Synthesis of Copper-Silica Core-Shell Nanostructures with Sharp and Stable Localized Surface Plasmon Resonance

Copper nanoparticles exhibit intense and sharp localized surface plasmon resonance (LSPR) in the visible region; however, the LSPR peaks become weak and broad when exposed to air due to the oxidation of Cu. In this work, the Cu nanoparticles are successfully encapsulated in SiO2 by employing trioctyl-n-phosphine (TOP)-capped Cu nano particles for the sol gel reaction, yielding an aqueous Cu-SiO2 core-shell suspension with stable and well-preserved LSPR properties of the Cu cores. With the TOP capping, the oxidation of the Cu cores in the micro emulsion was significantly reduced, thus allowing the Cu cores to sustain the sol-gel process used for coating the SiO2 protection layer.

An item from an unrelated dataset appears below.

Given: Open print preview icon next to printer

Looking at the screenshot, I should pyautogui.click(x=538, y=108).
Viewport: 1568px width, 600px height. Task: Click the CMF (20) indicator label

It was found that the self-assembled TOP-capped Cu nanoparticles were spontaneously disassembled during the sol-gel reaction, thus recovering the LSPR of individual particles. During the disassembling progress, the extinction spectrum of the nanocube agglomerates evolved from a broad extinction profile to a narrow and sharp peak. For a mixture of nanocubes and nanorods, the spectra evolved to two distinct peaks during the dissembling process. The observed spectra match well with the numerical simulations. These Cu-SiO2 core-shell nanoparticles with sharp and stable LSPR may greatly expand the utilization of Cu nanoparticles in aqueous environments.